Они вляпались в густую гуашь облаков, земля скрылась из виду, оставив их посреди бескрайнего вязкого неба, похожего на находящуюся в процессе создания неумелую картинку, на которую художник колоссальной кистью с неимоверной быстротой накладывал грубые, неаккуратные мазки плохо смешанной краски, отчего из под равномерно свинцового фона проглядывали неожиданно чистые белые, синие, желтые цвета, но их быстро замалевывали, превращая в грязную, пузырящуюся от лишней воды смесь. Иногда кисть проходилась по вертолету, и тогда блистр надолго затягивался плохо смываемой гуашью, но встречный ветер, сначала размазавший небольшую капельку до размеров всего обзора, потом также размазывал появляющуюся в середине каплю долгожданной чистоты, восстанавливая прозрачность бронированного стекла.
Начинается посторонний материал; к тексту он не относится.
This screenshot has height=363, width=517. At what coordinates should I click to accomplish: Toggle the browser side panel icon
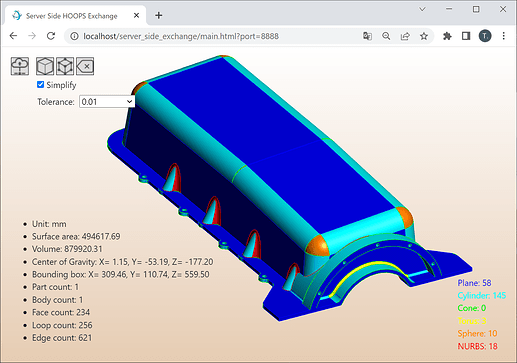pos(466,36)
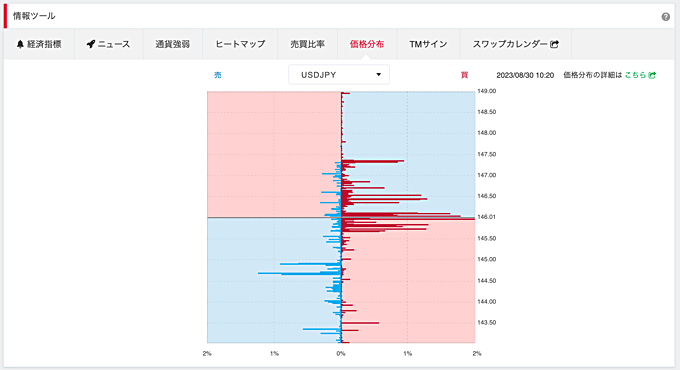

Максим приподнял схемы, сел в кресло, но наушники тоже не рискнул надеть, оберегая слух, и принялся созерцать в плоский хаос колоссального, неумелого рисунка, силясь по крохотному участку, открытому для их обозрения, догадаться об общем замысле творца. Сначала ему показалось, что это должна была быть огромная птица, грозовой тучей заслоняющая небо, мечущая молнии и град, громыхая перьями и оглушая криком давно ослепший и глухой равнодушный мир, но это впечатление внезапно нарушилось двумя относительно прямыми белыми линями, лихо нанесенные на синеватое пятно перед вертолетом, потом, еще через пару движений у них появились корявые отростки, затем - брызчатые пятна, оставленные большим пальцем художника с ясно различимыми завитушками папиллярных линий, еще несколько штрихов, и Максим, наконец, признал неумело, совсем по детски нарисованный пассажирский самолет, абсолютно без соблюдения пропорций, с крыльями различной длины и, к тому же, слишком коротковатыми для столь длинного фюзеляжа, с замершим кривым винтом, разнокалиберными иллюминаторами с веселыми, расплывающимися рожицами.

Невидимая кисть продолжала наносить мазки, причем не только на более менее внятный рисунок, висящий перед вертолетом, но и пытаясь наметить кое-какой антураж в стиле "пусть всегда будет солнце" - аляповатые трехцветные радуги, луну, нарисованную смешанной черно-белой краской, похожей на подтаявший весенний снежок, а потом и вовсе превращенная в солнышко добавлением желтоватых пятен, широко улыбающегося рта и черных, смахивающих на акульи, глазок. Хаотичность и неумелость то превращала мир вокруг в гениальное творение импрессионизма, то низводила к наивному искусству, добавляла реализм, закрашивала все в супрематизм, после чего смешавшуюся в единый неразборчивый фон краску взрезали сквозные вертикальные черные полосы, желающие вывести путешественников за рамки плоского холста, но Павел Антонович огибал дыры, и опять они оказывались во власти искусства.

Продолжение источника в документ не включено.